<<<<

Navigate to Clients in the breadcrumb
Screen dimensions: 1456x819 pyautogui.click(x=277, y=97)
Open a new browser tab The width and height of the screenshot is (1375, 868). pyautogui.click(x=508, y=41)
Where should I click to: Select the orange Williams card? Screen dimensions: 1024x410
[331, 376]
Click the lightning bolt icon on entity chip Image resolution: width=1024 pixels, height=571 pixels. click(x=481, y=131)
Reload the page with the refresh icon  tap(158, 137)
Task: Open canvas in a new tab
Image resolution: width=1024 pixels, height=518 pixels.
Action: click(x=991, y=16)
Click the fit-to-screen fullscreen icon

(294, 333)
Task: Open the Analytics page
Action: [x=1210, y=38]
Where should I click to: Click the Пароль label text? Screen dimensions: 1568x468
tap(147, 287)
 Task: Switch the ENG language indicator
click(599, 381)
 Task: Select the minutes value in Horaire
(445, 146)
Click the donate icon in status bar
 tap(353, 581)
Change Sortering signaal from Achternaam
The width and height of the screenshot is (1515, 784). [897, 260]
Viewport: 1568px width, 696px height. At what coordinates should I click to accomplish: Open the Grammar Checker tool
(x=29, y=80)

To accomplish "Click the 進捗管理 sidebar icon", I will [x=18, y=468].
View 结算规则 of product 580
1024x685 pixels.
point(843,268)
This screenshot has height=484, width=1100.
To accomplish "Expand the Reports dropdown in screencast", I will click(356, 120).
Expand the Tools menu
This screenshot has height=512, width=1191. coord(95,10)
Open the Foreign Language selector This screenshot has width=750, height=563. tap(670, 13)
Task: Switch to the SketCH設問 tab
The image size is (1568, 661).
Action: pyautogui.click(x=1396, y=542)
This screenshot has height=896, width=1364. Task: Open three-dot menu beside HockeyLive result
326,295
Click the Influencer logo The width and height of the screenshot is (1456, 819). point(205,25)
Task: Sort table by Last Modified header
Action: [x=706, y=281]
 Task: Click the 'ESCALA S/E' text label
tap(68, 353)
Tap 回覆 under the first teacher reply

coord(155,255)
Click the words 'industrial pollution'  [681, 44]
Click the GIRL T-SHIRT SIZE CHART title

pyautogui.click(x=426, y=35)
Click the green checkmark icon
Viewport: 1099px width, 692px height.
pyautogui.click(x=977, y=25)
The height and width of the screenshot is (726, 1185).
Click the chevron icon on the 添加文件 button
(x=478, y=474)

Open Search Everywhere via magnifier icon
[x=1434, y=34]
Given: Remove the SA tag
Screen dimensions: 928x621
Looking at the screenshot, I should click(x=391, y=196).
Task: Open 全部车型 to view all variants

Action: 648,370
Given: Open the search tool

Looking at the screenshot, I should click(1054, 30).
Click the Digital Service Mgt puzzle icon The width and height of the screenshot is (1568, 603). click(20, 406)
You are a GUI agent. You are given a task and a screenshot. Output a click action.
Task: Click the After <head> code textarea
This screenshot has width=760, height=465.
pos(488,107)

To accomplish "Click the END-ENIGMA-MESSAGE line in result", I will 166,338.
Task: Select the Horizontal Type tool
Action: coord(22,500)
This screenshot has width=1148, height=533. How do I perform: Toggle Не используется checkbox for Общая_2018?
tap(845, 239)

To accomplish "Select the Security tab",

>>>>

## WRITTEN REQUEST
Rewrite the records above, changing "Where should I click to" to "Where do I click to" everywhere it appears and keeping everything else the same.

## OUTPUT FOR THIS EXERCISE
Navigate to Clients in the breadcrumb
Screen dimensions: 1456x819 pyautogui.click(x=277, y=97)
Open a new browser tab The width and height of the screenshot is (1375, 868). pyautogui.click(x=508, y=41)
Where do I click to: Select the orange Williams card? Screen dimensions: 1024x410
[331, 376]
Click the lightning bolt icon on entity chip Image resolution: width=1024 pixels, height=571 pixels. click(x=481, y=131)
Reload the page with the refresh icon  tap(158, 137)
Task: Open canvas in a new tab
Image resolution: width=1024 pixels, height=518 pixels.
Action: click(x=991, y=16)
Click the fit-to-screen fullscreen icon

(294, 333)
Task: Open the Analytics page
Action: [x=1210, y=38]
Where do I click to: Click the Пароль label text? Screen dimensions: 1568x468
tap(147, 287)
 Task: Switch the ENG language indicator
click(599, 381)
 Task: Select the minutes value in Horaire
(445, 146)
Click the donate icon in status bar
 tap(353, 581)
Change Sortering signaal from Achternaam
The width and height of the screenshot is (1515, 784). [897, 260]
Viewport: 1568px width, 696px height. At what coordinates should I click to accomplish: Open the Grammar Checker tool
(x=29, y=80)

To accomplish "Click the 進捗管理 sidebar icon", I will [x=18, y=468].
View 结算规则 of product 580
1024x685 pixels.
point(843,268)
This screenshot has height=484, width=1100.
To accomplish "Expand the Reports dropdown in screencast", I will click(356, 120).
Expand the Tools menu
This screenshot has height=512, width=1191. coord(95,10)
Open the Foreign Language selector This screenshot has width=750, height=563. tap(670, 13)
Task: Switch to the SketCH設問 tab
The image size is (1568, 661).
Action: pyautogui.click(x=1396, y=542)
This screenshot has height=896, width=1364. Task: Open three-dot menu beside HockeyLive result
326,295
Click the Influencer logo The width and height of the screenshot is (1456, 819). point(205,25)
Task: Sort table by Last Modified header
Action: [x=706, y=281]
 Task: Click the 'ESCALA S/E' text label
tap(68, 353)
Tap 回覆 under the first teacher reply

coord(155,255)
Click the words 'industrial pollution'  [681, 44]
Click the GIRL T-SHIRT SIZE CHART title

pyautogui.click(x=426, y=35)
Click the green checkmark icon
Viewport: 1099px width, 692px height.
pyautogui.click(x=977, y=25)
The height and width of the screenshot is (726, 1185).
Click the chevron icon on the 添加文件 button
(x=478, y=474)

Open Search Everywhere via magnifier icon
[x=1434, y=34]
Given: Remove the SA tag
Screen dimensions: 928x621
Looking at the screenshot, I should click(x=391, y=196).
Task: Open 全部车型 to view all variants

Action: 648,370
Given: Open the search tool

Looking at the screenshot, I should click(1054, 30).
Click the Digital Service Mgt puzzle icon The width and height of the screenshot is (1568, 603). click(20, 406)
You are a GUI agent. You are given a task and a screenshot. Output a click action.
Task: Click the After <head> code textarea
This screenshot has width=760, height=465.
pos(488,107)

To accomplish "Click the END-ENIGMA-MESSAGE line in result", I will 166,338.
Task: Select the Horizontal Type tool
Action: coord(22,500)
This screenshot has width=1148, height=533. How do I perform: Toggle Не используется checkbox for Общая_2018?
tap(845, 239)

To accomplish "Select the Security tab",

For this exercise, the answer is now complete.